Requirements:
Give the lines of the listing below, starting at the line containing "You are a computer-use" and ending at the line containing "click(x=266, y=11)", as a Markdown table with the columns Row and Text, skipping blank lines. Leave the pictures out.

Materials provided:
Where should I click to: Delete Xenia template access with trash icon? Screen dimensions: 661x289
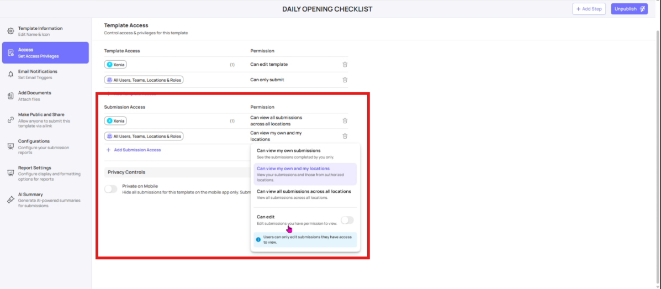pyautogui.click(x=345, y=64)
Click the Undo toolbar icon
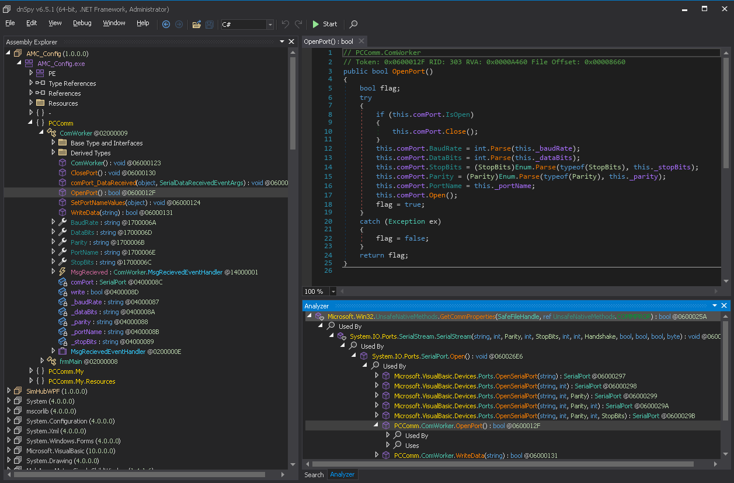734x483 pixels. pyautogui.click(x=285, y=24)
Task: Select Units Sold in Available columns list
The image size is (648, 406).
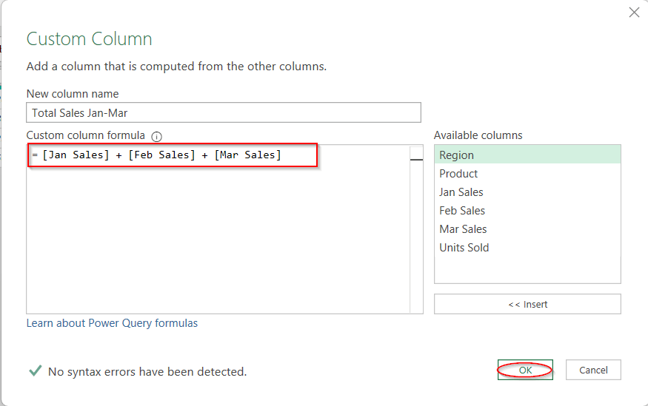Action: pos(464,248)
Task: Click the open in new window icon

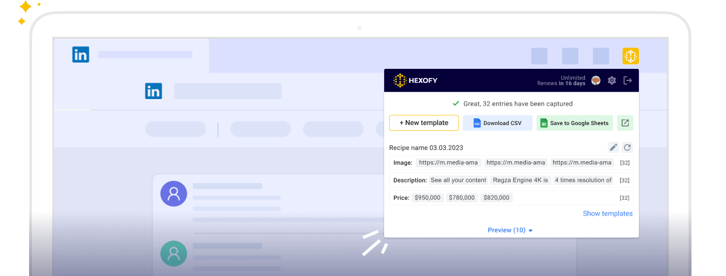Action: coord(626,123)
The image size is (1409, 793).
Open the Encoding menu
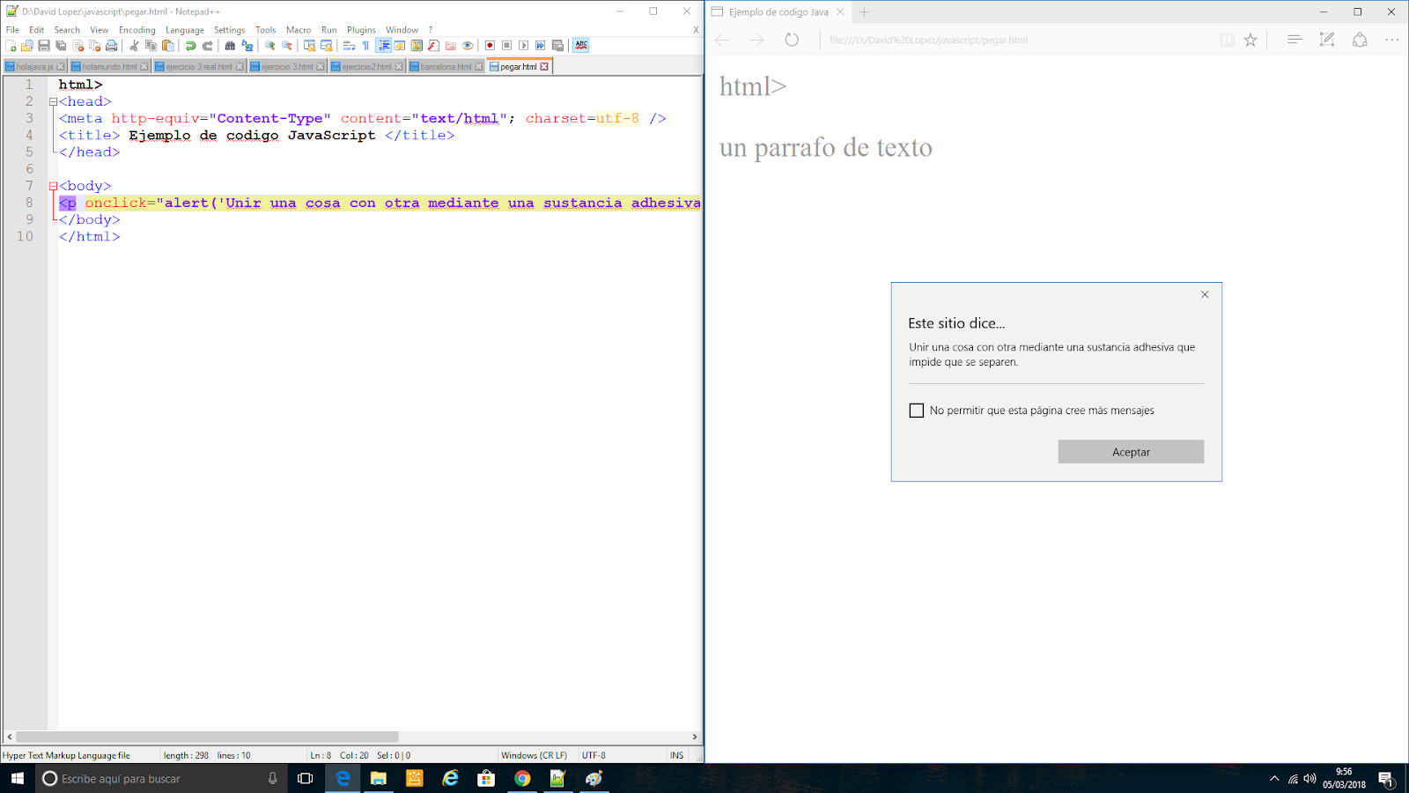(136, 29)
---
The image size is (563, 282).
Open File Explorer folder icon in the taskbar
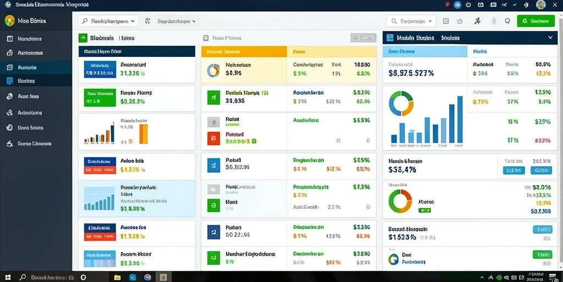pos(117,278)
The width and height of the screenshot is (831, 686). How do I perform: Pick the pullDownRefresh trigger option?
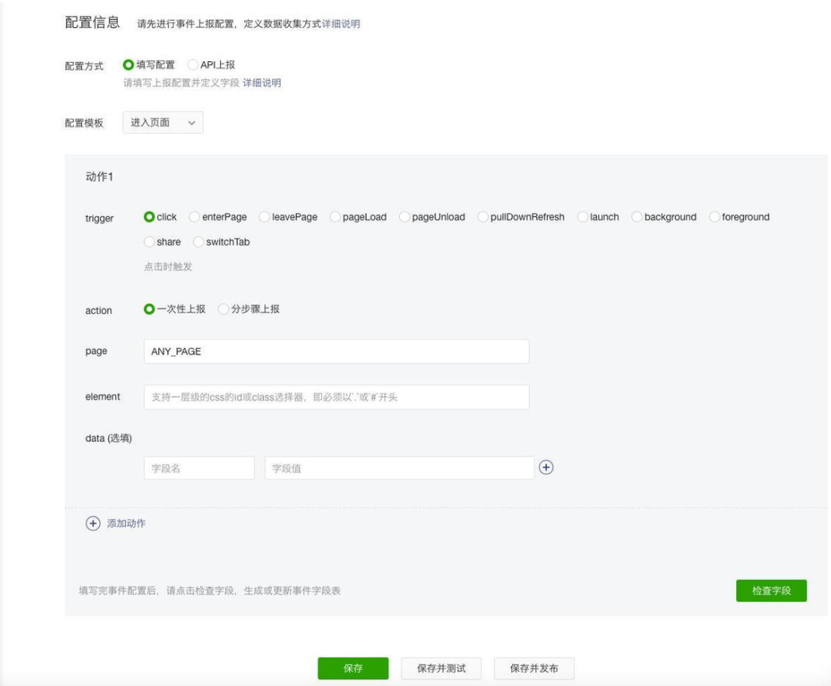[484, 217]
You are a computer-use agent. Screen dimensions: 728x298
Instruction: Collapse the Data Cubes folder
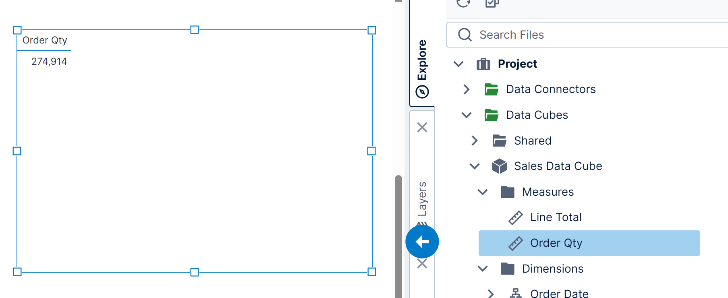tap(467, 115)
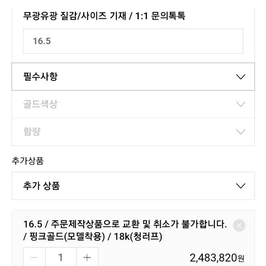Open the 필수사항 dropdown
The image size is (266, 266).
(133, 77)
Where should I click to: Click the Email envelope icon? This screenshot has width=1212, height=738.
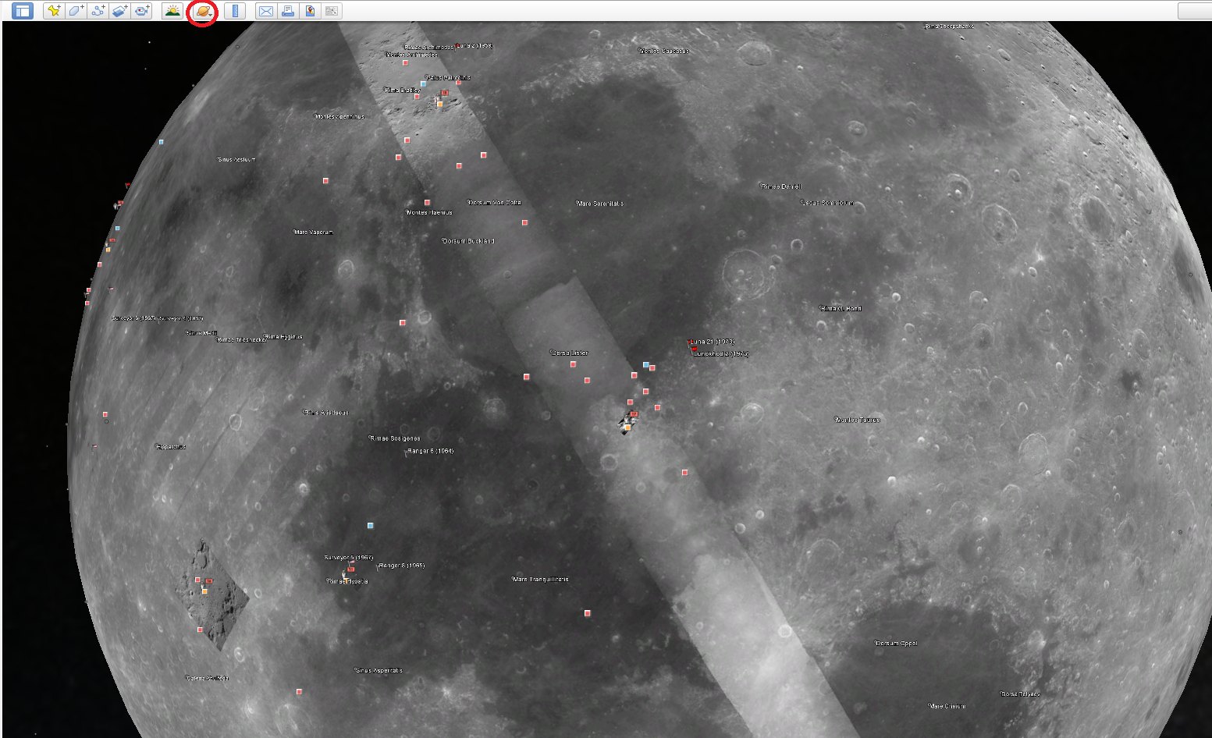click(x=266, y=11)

Solution to the problem:
| Row | Text |
|---|---|
| 1 | You are a computer-use agent. Screen dimensions: 728x298 |
| 2 | Instruction: Collapse the Data Cubes folder |
| 3 | tap(467, 115) |
| 4 | Open the 필수사항 dropdown |
| 5 | The image size is (266, 266). |
| 6 | (133, 77) |
| 7 | Where should I click to: Click the Email envelope icon? This screenshot has width=1212, height=738. |
| 8 | click(x=266, y=11) |